United States Court of Appeals, District of Columbia Circuit
Oct 26, 1948
175 F.2d 802 (D.C. Cir. 1948)

Opinion

No. 9716.

Argued April 13, 1948.

Decided October 26, 1948. Writ of Certiorari Granted June 27, 1949. See 69 S.Ct. 1527.

Special Appeal from the United States District Court for the District of Columbia.

Suit by Leroy Graham and others against the Brotherhood of Locomotive Firemen and Enginemen and others to determine the rights of Negro railroad firemen and to obtain an injunction against discriminatory practices against Negro firemen.

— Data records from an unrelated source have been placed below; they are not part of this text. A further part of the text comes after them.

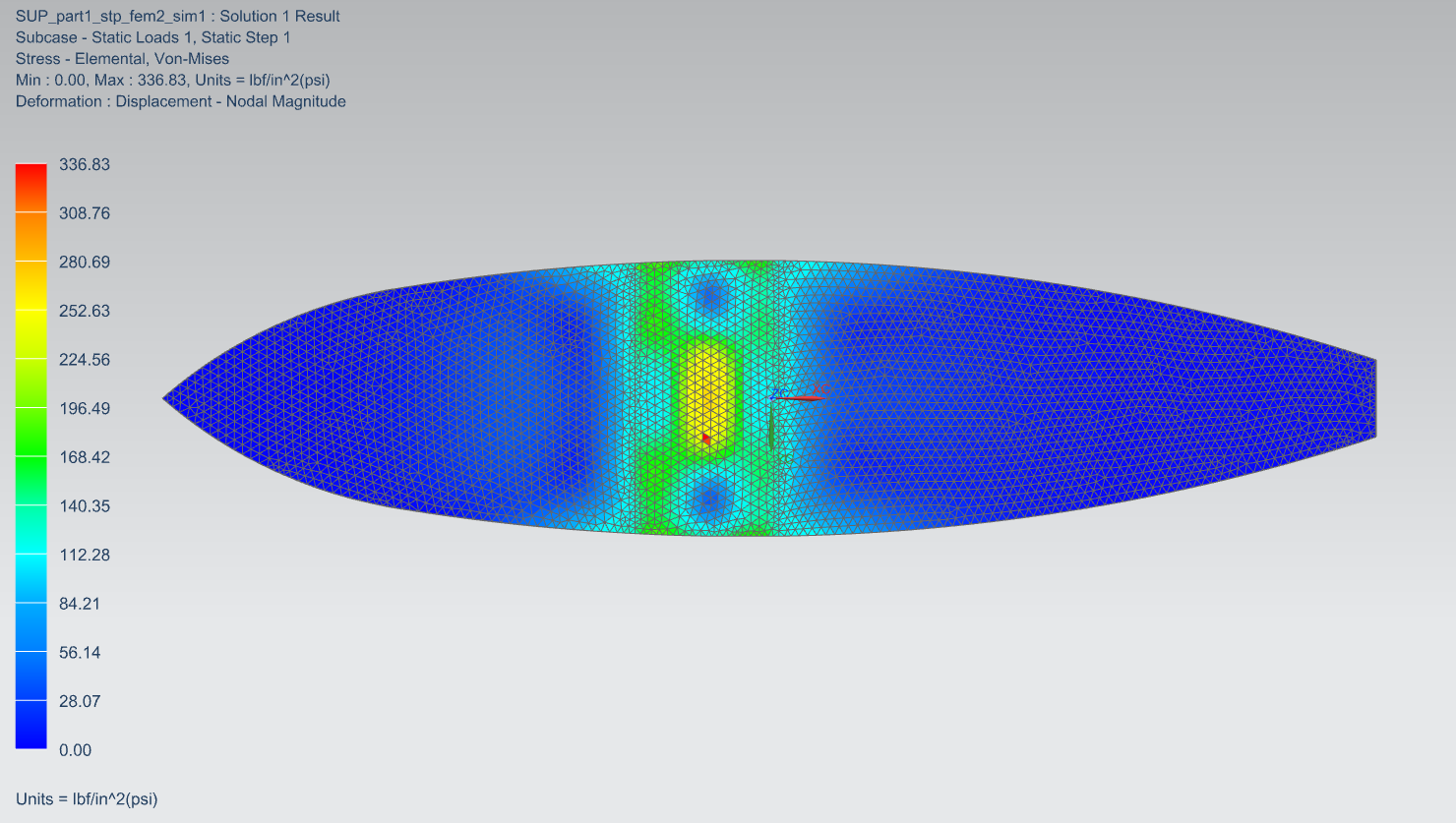Viewport: 1456px width, 823px height.
Task: Click the 336.83 maximum legend value
Action: point(85,165)
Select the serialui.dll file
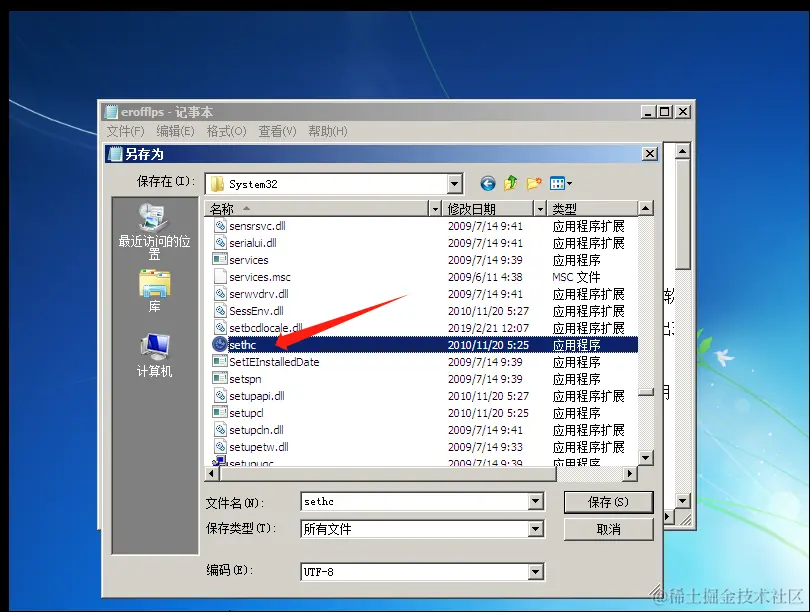 point(252,242)
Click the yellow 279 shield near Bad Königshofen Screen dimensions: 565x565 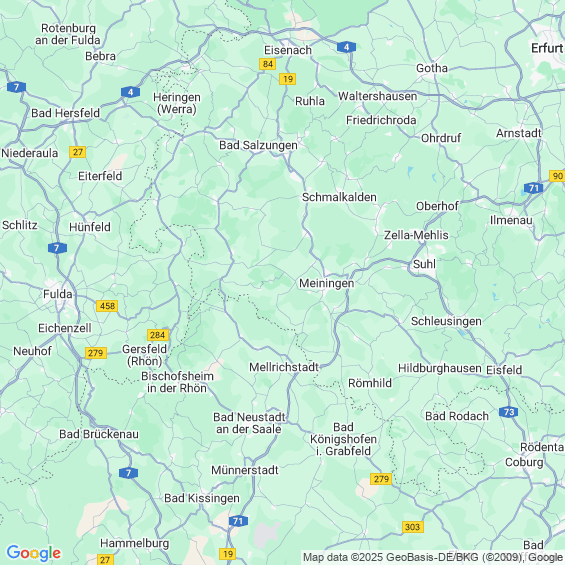coord(381,479)
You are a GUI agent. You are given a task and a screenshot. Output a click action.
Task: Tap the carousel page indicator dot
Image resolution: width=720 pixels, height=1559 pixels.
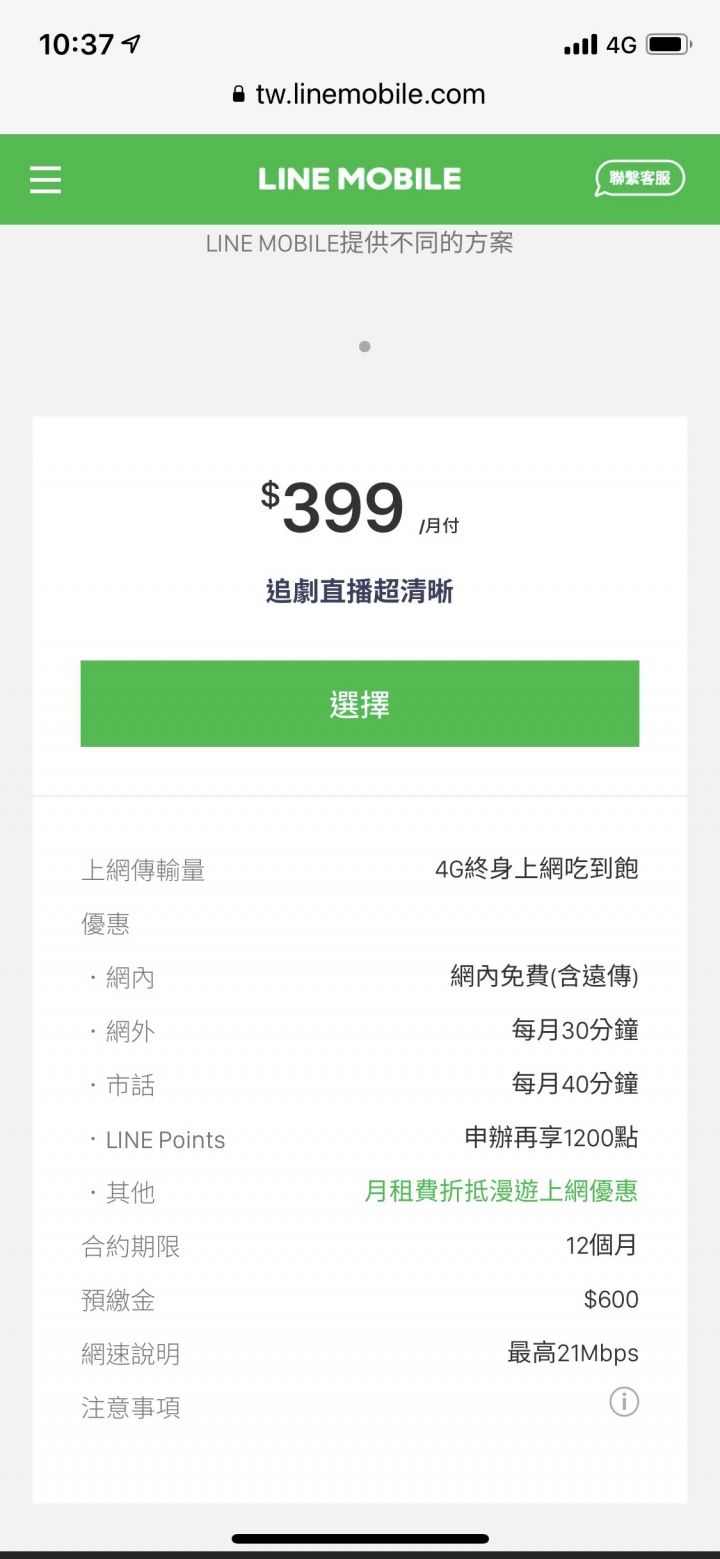[x=365, y=347]
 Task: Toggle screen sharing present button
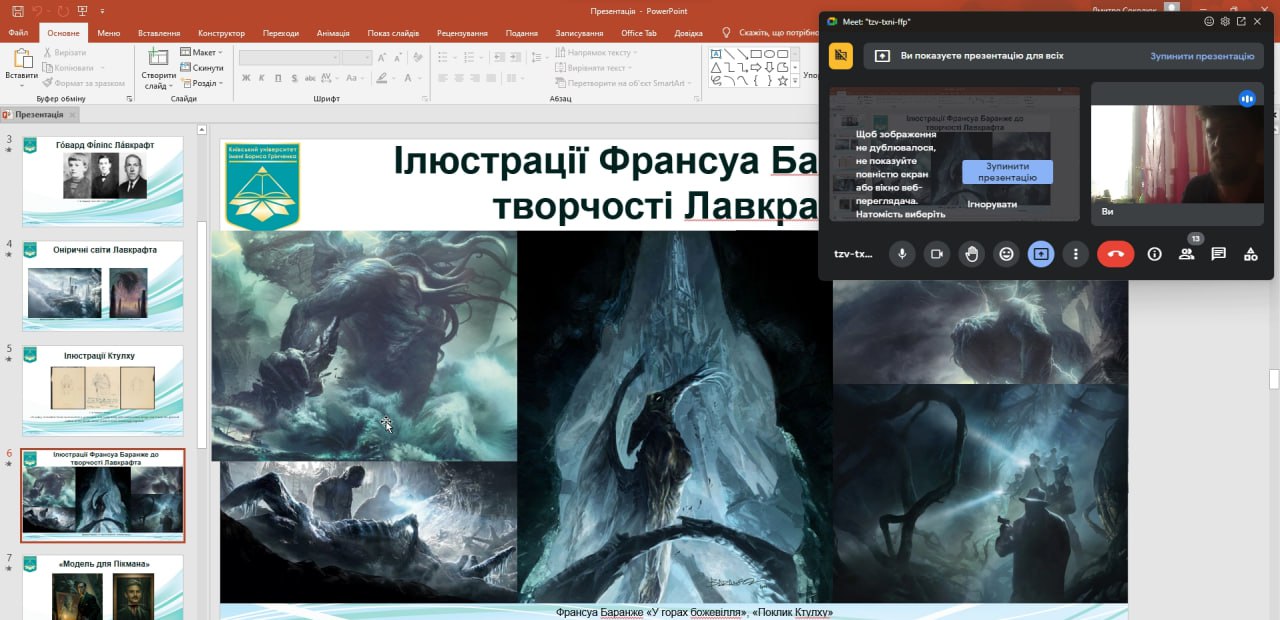pyautogui.click(x=1041, y=254)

From an order granting a preliminary injunction, the named defendant appeals.

Order reversed and cause remanded with directions.

Mr. Milton Kramer, with whom Mr. Lester P. Schoene, who entered an appearance, and Messrs. Harold C. Heiss and Russell B. Day, were on the brief, for appellant.

Mr. Joseph L. Rauh, Jr., with whom Mr. Irving J. Levy, who entered an appearance, and Messrs. William W. Kramer and Henry Epstein, were on the brief, for appellees Graham, et al.

Mr. Henry L. Walker for appellee Southern Railway Company. Mr. Sidney S. Alderman also entered an appearance for appellee Southern Railway Company.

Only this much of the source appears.